Since at least 1990, the D.C. establishment has used a wide variety of excuses and explanations — for example, “Nation of Immigrants” — to justify its policy of extracting tens of millions of migrants and visa workers from poor countries to serve as workers, consumers, and renters for various U.S. investors and CEOs.
The self-serving economic strategy of extraction migration has no stopping point. It is harmful to ordinary Americans because it cuts their career opportunities, shrinks their salaries and wages, raises their housing costs, and has shoved at least ten million American men out of the labor force.
Extraction migration also distorts the economy, curbs Americans’ productivity, reduces voters’ political clout, undermines employees’ workplace rights, and widens the regional wealth gaps between the Democrats’ coastal states and the Republicans’ Heartland states.
An economy built on extraction migration also radicalizes Americans’ democratic, compromise-promoting civic culture because it allows wealthy elites to ignore despairing Americans at the bottom of society.
The economic strategy also kills many migrants, splits foreign families, and extracts wealth from the poor home countries.

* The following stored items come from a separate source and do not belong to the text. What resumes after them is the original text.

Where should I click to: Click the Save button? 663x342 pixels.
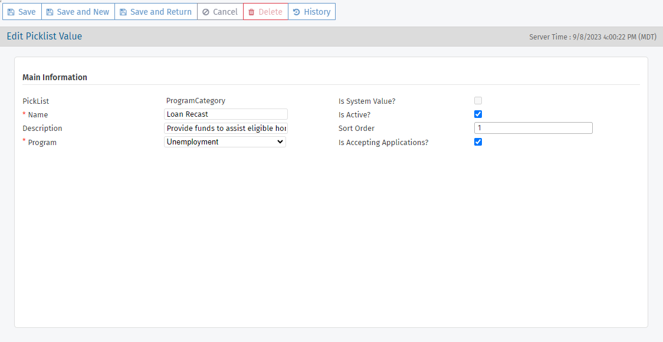[x=22, y=11]
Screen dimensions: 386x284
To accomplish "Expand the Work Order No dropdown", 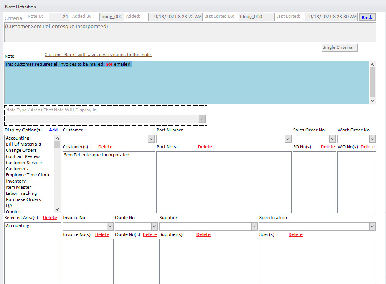I will coord(372,139).
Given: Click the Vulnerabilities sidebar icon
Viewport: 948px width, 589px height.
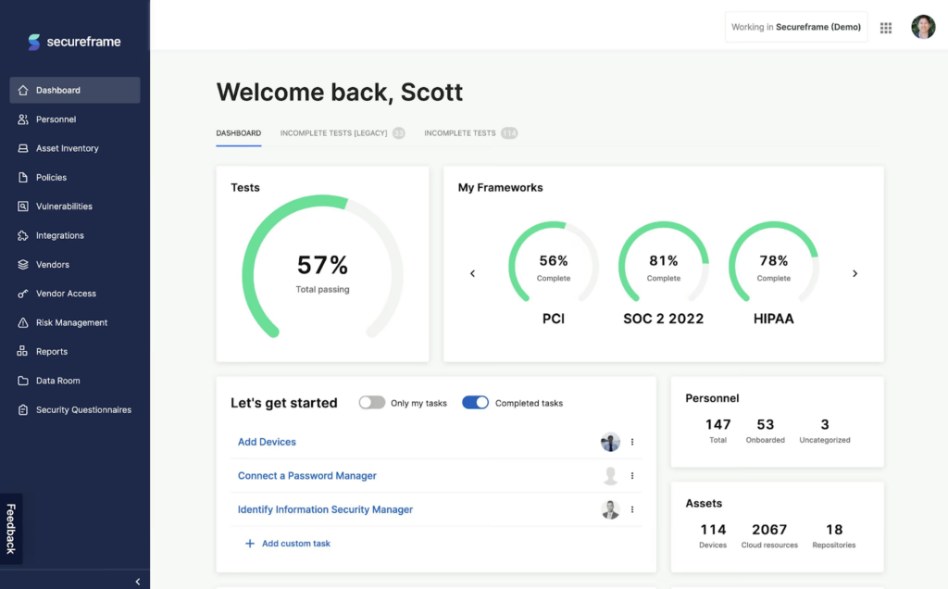Looking at the screenshot, I should 23,207.
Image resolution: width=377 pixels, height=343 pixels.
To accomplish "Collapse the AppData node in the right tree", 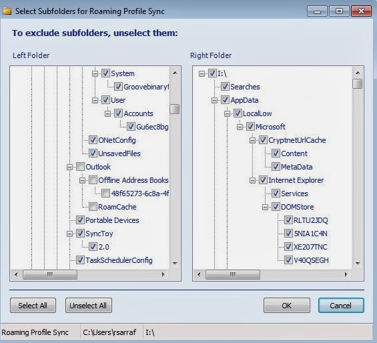I will (x=214, y=100).
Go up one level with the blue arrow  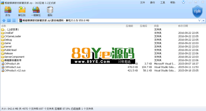tap(4, 20)
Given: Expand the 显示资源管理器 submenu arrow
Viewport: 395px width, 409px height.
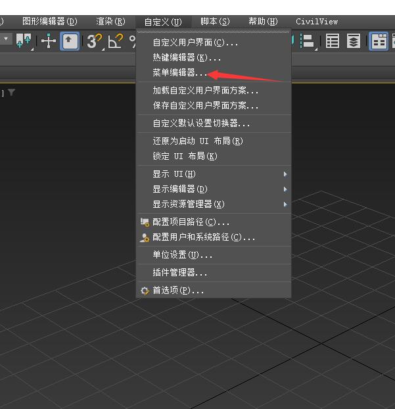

The extraction migration policy is backed by progressives who wish to transform the United States from a society governed by European-origin civic culture into a progressive-led empire of competing identity groups. “We’re trying to become the first multiracial, multi-ethnic superpower in the world,” Rep. Ro Khanna (D-CA), told the New York Times on March 21. “It will be an extraordinary achievement … we will ultimately triumph,” he insisted.
Not surprisingly, the wealth-shifting extraction migration policy is very unpopular, according to a wide variety of polls. The polls show deep and broad public opposition to labor migration and the inflow of temporary contract workers into jobs sought by young U.S. graduates.
The opposition is growing, anti-establishment, multiracial, cross-sex, non-racist, class-based, bipartisan, rational, persistent, and recognizes the solidarity that Americans owe to one another.